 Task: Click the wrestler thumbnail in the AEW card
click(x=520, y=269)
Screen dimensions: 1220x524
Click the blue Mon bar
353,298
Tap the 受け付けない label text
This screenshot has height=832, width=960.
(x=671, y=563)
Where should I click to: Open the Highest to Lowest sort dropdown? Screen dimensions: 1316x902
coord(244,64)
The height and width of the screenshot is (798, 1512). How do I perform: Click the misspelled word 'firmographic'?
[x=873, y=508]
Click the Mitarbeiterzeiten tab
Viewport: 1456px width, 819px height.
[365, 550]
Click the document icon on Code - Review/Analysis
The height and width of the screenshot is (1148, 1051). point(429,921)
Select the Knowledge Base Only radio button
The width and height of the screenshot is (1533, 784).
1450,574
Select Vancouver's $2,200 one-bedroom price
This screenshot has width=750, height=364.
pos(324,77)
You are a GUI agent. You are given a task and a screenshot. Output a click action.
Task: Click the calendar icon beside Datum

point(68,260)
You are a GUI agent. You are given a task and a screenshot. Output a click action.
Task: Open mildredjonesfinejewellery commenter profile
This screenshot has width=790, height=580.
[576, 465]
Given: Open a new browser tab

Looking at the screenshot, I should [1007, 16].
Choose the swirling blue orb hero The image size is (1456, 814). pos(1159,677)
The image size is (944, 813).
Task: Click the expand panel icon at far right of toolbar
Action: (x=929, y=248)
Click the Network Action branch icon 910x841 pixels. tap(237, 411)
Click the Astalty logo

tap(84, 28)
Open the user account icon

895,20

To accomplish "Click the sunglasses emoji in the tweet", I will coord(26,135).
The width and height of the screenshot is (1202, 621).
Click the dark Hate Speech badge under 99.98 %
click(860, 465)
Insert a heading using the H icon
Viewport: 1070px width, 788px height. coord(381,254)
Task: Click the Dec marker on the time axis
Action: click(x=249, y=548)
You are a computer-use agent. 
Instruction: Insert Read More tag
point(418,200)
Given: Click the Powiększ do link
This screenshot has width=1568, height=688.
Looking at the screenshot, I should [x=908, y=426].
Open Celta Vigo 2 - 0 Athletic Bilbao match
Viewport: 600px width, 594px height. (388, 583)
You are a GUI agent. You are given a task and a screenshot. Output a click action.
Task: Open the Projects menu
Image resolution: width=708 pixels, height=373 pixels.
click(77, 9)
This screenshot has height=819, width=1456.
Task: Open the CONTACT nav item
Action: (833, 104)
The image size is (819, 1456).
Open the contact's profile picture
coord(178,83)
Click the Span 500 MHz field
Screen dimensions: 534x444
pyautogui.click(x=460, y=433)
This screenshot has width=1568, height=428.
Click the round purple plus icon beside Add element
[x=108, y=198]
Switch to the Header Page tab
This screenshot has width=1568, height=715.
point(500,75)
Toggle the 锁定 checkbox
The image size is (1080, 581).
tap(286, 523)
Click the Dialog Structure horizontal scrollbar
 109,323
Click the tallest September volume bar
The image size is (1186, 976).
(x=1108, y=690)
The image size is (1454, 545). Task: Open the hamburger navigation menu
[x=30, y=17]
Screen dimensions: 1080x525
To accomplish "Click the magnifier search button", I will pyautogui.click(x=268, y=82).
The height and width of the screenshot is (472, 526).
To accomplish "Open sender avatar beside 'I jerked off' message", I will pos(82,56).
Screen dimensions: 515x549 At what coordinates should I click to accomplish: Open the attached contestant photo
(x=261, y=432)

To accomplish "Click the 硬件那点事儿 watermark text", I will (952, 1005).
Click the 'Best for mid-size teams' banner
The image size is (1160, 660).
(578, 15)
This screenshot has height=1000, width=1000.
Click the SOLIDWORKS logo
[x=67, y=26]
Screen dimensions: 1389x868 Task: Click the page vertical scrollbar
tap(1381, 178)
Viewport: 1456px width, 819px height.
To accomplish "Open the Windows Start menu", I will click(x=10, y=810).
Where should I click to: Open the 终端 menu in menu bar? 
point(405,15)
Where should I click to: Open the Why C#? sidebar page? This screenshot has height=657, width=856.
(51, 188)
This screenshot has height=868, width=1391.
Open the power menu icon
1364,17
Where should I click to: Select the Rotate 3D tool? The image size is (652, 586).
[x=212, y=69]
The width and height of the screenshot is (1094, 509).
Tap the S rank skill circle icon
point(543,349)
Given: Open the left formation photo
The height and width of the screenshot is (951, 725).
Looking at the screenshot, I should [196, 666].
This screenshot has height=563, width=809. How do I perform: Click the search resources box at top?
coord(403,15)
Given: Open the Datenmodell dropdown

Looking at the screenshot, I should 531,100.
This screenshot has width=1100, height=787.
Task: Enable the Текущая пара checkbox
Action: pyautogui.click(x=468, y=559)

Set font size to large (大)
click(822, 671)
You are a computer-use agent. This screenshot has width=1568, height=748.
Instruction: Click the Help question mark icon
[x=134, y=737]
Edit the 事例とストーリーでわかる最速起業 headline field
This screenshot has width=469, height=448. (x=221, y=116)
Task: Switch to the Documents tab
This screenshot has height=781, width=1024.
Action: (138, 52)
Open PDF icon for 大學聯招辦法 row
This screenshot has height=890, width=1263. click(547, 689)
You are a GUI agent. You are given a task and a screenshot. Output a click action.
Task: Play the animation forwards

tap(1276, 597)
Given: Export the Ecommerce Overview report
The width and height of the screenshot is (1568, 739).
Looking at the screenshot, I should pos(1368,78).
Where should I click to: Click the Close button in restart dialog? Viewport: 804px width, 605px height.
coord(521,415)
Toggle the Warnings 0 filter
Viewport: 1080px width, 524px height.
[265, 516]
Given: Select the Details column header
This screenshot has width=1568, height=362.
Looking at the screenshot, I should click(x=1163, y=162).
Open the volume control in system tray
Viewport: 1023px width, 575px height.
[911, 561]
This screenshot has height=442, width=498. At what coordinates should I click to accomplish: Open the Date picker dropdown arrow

☆ ☆ ☆

• What is needed: Once the records end, copy them all again exactly.

• Response below:
 Task: Click the wrestler thumbnail in the AEW card
click(x=520, y=269)
Screen dimensions: 1220x524
Click the blue Mon bar
353,298
Tap the 受け付けない label text
This screenshot has height=832, width=960.
(x=671, y=563)
Where should I click to: Open the Highest to Lowest sort dropdown? Screen dimensions: 1316x902
coord(244,64)
The height and width of the screenshot is (798, 1512). How do I perform: Click the misspelled word 'firmographic'?
[x=873, y=508]
Click the Mitarbeiterzeiten tab
Viewport: 1456px width, 819px height.
[365, 550]
Click the document icon on Code - Review/Analysis
The height and width of the screenshot is (1148, 1051). point(429,921)
Select the Knowledge Base Only radio button
The width and height of the screenshot is (1533, 784).
1450,574
Select Vancouver's $2,200 one-bedroom price
This screenshot has width=750, height=364.
pos(324,77)
You are a GUI agent. You are given a task and a screenshot. Output a click action.
Task: Click the calendar icon beside Datum

point(68,260)
You are a GUI agent. You are given a task and a screenshot. Output a click action.
Task: Open mildredjonesfinejewellery commenter profile
This screenshot has width=790, height=580.
[576, 465]
Given: Open a new browser tab

Looking at the screenshot, I should [1007, 16].
Choose the swirling blue orb hero The image size is (1456, 814). pos(1159,677)
The image size is (944, 813).
Task: Click the expand panel icon at far right of toolbar
Action: (x=929, y=248)
Click the Network Action branch icon 910x841 pixels. tap(237, 411)
Click the Astalty logo

tap(84, 28)
Open the user account icon

895,20

To accomplish "Click the sunglasses emoji in the tweet", I will coord(26,135).
The width and height of the screenshot is (1202, 621).
Click the dark Hate Speech badge under 99.98 %
click(860, 465)
Insert a heading using the H icon
Viewport: 1070px width, 788px height. coord(381,254)
Task: Click the Dec marker on the time axis
Action: click(x=249, y=548)
You are a computer-use agent. 
Instruction: Insert Read More tag
point(418,200)
Given: Click the Powiększ do link
This screenshot has width=1568, height=688.
Looking at the screenshot, I should [x=908, y=426].
Open Celta Vigo 2 - 0 Athletic Bilbao match
Viewport: 600px width, 594px height. (388, 583)
You are a GUI agent. You are given a task and a screenshot. Output a click action.
Task: Open the Projects menu
Image resolution: width=708 pixels, height=373 pixels.
click(77, 9)
This screenshot has height=819, width=1456.
Task: Open the CONTACT nav item
Action: (833, 104)
The image size is (819, 1456).
Open the contact's profile picture
coord(178,83)
Click the Span 500 MHz field
Screen dimensions: 534x444
pyautogui.click(x=460, y=433)
This screenshot has width=1568, height=428.
Click the round purple plus icon beside Add element
[x=108, y=198]
Switch to the Header Page tab
This screenshot has width=1568, height=715.
point(500,75)
Toggle the 锁定 checkbox
The image size is (1080, 581).
tap(286, 523)
Click the Dialog Structure horizontal scrollbar
 109,323
Click the tallest September volume bar
The image size is (1186, 976).
(x=1108, y=690)
The image size is (1454, 545). Task: Open the hamburger navigation menu
[x=30, y=17]
Screen dimensions: 1080x525
To accomplish "Click the magnifier search button", I will pyautogui.click(x=268, y=82).
The height and width of the screenshot is (472, 526).
To accomplish "Open sender avatar beside 'I jerked off' message", I will pos(82,56).
Screen dimensions: 515x549 At what coordinates should I click to accomplish: Open the attached contestant photo
(x=261, y=432)

To accomplish "Click the 硬件那点事儿 watermark text", I will (952, 1005).
Click the 'Best for mid-size teams' banner
The image size is (1160, 660).
(578, 15)
This screenshot has height=1000, width=1000.
Click the SOLIDWORKS logo
[x=67, y=26]
Screen dimensions: 1389x868 Task: Click the page vertical scrollbar
tap(1381, 178)
Viewport: 1456px width, 819px height.
To accomplish "Open the Windows Start menu", I will click(x=10, y=810).
Where should I click to: Open the 终端 menu in menu bar? 
point(405,15)
Where should I click to: Open the Why C#? sidebar page? This screenshot has height=657, width=856.
(51, 188)
This screenshot has height=868, width=1391.
Open the power menu icon
1364,17
Where should I click to: Select the Rotate 3D tool? The image size is (652, 586).
[x=212, y=69]
The width and height of the screenshot is (1094, 509).
Tap the S rank skill circle icon
point(543,349)
Given: Open the left formation photo
The height and width of the screenshot is (951, 725).
Looking at the screenshot, I should [196, 666].
This screenshot has height=563, width=809. How do I perform: Click the search resources box at top?
coord(403,15)
Given: Open the Datenmodell dropdown

Looking at the screenshot, I should 531,100.
This screenshot has width=1100, height=787.
Task: Enable the Текущая пара checkbox
Action: pyautogui.click(x=468, y=559)

Set font size to large (大)
click(822, 671)
You are a computer-use agent. This screenshot has width=1568, height=748.
Instruction: Click the Help question mark icon
[x=134, y=737]
Edit the 事例とストーリーでわかる最速起業 headline field
This screenshot has width=469, height=448. (x=221, y=116)
Task: Switch to the Documents tab
This screenshot has height=781, width=1024.
Action: (138, 52)
Open PDF icon for 大學聯招辦法 row
This screenshot has height=890, width=1263. click(547, 689)
You are a GUI agent. You are given a task and a screenshot. Output a click action.
Task: Play the animation forwards

tap(1276, 597)
Given: Export the Ecommerce Overview report
The width and height of the screenshot is (1568, 739).
Looking at the screenshot, I should pos(1368,78).
Where should I click to: Click the Close button in restart dialog? Viewport: 804px width, 605px height.
coord(521,415)
Toggle the Warnings 0 filter
Viewport: 1080px width, 524px height.
[265, 516]
Given: Select the Details column header
This screenshot has width=1568, height=362.
Looking at the screenshot, I should click(x=1163, y=162).
Open the volume control in system tray
Viewport: 1023px width, 575px height.
[911, 561]
This screenshot has height=442, width=498. At what coordinates should I click to accomplish: Open the Date picker dropdown arrow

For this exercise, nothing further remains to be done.